I just couldn’t settle on a topic for Port Places this week. Ideas arose only to be dismissed like tennis balls at the Australian Open. None would do. Then I realised what was most on my mind – and might be on your mind too – is the climate emergency in which we are now living.
We’re familiar with the litany of records: January the hottest month on record, record high temperatures day after day across Australia, the catastrophic fish deaths at Menindee, the floods in Townsville, the bushfires in Tasmania. One after another and altogether.
The tenth anniversary of the Black Saturday bushfires, still impacting all who experienced them, offered further cause for reflection this week.

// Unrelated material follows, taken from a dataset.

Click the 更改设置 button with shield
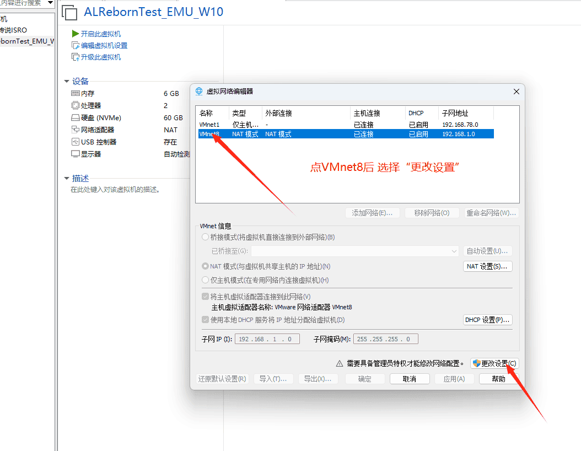Viewport: 581px width, 451px height. tap(494, 363)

We’ve been relatively insulated from the extremes experienced elsewhere across Australia. The high temperatures have been experienced as discomfort, poor sleep and enervation. The Bureau of Meteorology weather app is constantly at hand to monitor the movement of degrees.
We adapt. We keep working on improving the thermal performance of the old house. We adapt our routines and activities. Spray misters have become more common in outside bars and more people are starting to use umbrellas for shade.
Bushfire smoke in the morning deceives the half awake into holiday reveries of campfires until the sober remembering of the fires in Gippsland and Hepburn kicks in. We are connected through the air we breathe as well as the relationships we have with people in those places.
Trees that have been a presence in Port over the thirty years I have lived here have died. Feeling uneasy now. Is that the drought? Is it climate change? Or the relationship between them?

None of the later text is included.